First, using (==) for that purpose is a hack. Does not work for e.g. a
list of functions or IO actions. Is unnecessarily inefficient for sets
with non-unique representation and equality defined through conversion to
sorted lists. Does not work as expected if equality uses only a part of
value, which makes a perfect sense when e.g. the rest of a value contains
something that can be derived and is stored for efficiency only.

Second, the definition of hyperstrictness must be quite arbitrary for some
nonstandard extensions. What to do with Dynamic? With ForeignObj
containing StablePtrs inside?

If it is worth, it could be defined as a class, and could be even
automaticelly derivable. I must have seen it somewhere. I doubt it is
so useful though.

> Suppose Sven implements his `len' function as above, and furthermore
> implements a library which depends on this function being hyperstrict.

It generally cannot depend on it. Strictness only improves efficiency and
narrows cases when a function is defined, but it can never improve
correctness. There is no code that requires strictness to work at all.

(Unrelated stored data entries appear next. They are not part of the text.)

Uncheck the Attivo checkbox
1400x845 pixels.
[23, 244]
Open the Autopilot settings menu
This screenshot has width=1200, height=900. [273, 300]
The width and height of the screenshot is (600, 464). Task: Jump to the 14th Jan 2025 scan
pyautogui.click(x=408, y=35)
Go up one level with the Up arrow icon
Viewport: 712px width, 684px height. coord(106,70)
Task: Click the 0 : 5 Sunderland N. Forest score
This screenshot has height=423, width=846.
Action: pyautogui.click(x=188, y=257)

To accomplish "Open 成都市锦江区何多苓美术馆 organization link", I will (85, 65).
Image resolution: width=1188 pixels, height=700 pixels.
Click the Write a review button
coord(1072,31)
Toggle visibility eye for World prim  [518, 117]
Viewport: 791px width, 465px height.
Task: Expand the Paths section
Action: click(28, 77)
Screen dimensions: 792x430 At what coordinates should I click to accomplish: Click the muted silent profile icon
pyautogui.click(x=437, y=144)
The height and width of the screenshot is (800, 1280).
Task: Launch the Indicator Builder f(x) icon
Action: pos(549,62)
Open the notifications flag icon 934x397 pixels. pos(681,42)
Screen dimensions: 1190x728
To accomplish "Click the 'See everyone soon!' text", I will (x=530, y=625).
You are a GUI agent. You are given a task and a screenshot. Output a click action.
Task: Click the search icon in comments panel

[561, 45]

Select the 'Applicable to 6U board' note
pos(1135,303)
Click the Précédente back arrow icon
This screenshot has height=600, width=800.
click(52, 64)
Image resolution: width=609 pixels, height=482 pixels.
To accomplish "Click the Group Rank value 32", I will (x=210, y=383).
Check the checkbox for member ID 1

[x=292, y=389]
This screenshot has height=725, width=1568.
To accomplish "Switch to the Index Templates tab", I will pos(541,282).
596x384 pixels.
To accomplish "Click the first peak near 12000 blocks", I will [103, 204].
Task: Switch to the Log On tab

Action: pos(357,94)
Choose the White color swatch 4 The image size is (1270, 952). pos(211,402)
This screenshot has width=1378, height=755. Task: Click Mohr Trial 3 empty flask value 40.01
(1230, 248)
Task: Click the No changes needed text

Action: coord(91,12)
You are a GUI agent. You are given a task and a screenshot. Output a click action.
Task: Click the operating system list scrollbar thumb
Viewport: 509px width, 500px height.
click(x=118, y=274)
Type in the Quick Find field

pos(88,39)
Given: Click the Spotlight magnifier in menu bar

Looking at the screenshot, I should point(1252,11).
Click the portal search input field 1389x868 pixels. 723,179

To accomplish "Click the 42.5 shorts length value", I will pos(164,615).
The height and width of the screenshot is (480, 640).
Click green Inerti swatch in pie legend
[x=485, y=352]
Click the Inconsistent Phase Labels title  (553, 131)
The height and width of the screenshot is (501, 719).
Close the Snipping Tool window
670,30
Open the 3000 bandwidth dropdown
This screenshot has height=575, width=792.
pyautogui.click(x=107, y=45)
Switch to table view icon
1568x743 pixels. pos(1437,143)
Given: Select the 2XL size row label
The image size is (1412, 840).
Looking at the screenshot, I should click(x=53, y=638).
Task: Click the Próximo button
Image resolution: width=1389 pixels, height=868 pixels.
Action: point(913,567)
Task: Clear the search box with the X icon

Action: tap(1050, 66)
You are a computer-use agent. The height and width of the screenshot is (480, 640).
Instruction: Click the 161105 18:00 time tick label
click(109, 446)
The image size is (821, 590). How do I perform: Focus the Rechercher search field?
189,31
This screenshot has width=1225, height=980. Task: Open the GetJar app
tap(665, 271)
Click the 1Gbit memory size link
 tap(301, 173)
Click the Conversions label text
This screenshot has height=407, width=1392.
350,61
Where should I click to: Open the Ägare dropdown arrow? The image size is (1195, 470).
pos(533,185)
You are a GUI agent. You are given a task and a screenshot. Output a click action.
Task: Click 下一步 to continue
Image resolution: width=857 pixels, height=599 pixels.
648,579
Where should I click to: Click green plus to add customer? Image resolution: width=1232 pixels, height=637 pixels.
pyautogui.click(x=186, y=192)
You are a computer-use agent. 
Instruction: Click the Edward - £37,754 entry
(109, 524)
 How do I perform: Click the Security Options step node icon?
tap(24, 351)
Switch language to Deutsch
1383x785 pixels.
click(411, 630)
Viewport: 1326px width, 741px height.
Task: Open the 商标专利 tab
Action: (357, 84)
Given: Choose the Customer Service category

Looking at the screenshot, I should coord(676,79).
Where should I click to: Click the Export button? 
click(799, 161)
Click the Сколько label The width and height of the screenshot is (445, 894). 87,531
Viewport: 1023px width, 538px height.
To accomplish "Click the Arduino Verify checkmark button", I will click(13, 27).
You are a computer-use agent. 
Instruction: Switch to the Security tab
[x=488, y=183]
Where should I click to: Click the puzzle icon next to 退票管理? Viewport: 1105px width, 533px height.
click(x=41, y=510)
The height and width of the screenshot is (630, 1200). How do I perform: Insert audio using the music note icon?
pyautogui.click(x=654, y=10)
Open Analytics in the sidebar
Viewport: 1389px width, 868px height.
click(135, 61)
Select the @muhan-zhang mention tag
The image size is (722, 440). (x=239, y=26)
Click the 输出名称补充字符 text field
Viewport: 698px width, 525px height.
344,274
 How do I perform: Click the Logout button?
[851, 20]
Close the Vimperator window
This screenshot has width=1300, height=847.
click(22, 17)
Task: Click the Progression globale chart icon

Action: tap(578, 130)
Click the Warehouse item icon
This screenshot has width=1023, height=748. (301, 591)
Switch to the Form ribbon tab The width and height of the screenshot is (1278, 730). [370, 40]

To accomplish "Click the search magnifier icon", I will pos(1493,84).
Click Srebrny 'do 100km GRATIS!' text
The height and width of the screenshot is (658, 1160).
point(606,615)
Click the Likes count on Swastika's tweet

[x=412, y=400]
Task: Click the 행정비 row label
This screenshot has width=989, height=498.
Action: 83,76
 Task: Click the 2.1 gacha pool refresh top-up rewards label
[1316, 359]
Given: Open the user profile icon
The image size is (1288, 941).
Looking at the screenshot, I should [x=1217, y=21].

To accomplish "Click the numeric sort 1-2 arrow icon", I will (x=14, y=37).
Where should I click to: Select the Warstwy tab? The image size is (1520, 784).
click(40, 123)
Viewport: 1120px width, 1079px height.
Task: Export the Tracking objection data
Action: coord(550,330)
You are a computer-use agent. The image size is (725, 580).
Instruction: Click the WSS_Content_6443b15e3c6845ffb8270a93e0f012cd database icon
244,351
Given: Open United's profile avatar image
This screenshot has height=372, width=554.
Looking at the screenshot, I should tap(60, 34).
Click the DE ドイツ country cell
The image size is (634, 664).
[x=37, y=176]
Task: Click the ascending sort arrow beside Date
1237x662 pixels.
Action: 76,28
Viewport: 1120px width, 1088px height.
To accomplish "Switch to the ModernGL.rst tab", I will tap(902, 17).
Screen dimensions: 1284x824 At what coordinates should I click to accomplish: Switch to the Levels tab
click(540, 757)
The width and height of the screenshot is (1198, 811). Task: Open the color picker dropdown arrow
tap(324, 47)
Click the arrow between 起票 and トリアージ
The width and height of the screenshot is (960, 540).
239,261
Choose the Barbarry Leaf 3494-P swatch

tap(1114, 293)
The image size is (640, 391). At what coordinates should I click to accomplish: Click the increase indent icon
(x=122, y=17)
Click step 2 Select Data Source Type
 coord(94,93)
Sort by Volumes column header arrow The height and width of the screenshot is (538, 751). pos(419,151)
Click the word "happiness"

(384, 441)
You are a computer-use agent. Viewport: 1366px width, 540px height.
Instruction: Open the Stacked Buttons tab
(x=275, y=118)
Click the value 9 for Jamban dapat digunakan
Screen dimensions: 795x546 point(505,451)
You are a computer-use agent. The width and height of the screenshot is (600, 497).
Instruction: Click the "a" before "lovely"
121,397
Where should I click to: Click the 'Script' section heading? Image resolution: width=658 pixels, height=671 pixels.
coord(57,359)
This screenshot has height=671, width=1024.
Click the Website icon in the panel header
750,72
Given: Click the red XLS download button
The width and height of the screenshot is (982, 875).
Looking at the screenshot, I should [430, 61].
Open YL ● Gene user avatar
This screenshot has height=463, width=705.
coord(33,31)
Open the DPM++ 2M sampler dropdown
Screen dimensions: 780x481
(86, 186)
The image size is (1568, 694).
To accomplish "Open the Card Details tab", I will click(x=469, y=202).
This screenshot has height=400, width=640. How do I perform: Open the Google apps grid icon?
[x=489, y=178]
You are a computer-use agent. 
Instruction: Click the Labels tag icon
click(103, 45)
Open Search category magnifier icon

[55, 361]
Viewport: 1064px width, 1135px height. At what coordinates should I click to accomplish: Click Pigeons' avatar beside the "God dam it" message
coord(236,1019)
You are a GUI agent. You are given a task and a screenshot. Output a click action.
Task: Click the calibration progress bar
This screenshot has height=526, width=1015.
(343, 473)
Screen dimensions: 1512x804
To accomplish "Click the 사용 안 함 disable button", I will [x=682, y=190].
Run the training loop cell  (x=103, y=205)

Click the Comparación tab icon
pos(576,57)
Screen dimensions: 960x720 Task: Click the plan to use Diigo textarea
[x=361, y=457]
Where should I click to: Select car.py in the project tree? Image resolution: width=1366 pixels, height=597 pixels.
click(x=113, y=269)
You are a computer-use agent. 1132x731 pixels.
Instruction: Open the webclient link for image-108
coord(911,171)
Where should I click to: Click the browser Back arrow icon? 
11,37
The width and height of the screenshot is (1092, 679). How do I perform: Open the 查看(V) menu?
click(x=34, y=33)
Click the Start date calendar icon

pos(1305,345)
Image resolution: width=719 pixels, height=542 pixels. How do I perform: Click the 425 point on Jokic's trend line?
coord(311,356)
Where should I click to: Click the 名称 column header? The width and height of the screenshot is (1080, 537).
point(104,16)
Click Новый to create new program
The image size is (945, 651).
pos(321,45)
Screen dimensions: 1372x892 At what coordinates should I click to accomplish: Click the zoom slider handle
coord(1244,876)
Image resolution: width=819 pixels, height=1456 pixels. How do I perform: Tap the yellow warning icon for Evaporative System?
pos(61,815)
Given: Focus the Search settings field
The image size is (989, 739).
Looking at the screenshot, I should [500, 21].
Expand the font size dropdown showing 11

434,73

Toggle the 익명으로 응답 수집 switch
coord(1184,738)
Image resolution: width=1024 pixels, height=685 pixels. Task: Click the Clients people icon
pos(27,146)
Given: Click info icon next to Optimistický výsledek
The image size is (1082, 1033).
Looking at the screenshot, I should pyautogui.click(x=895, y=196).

Unless we use extensions like GHC's Exception or unsafePerformIO.
Or use hGetContents and want to explicitly close a file to work
around limits of concurrently open files, or to write to that file,
or to use Posix.forkProcess.

IMHO the behavior of hClose wrt. hGetContents should be changed. Currently
the result depends on whether something has been evaluated (at least with
GHC)! About the only such place in Haskell 98.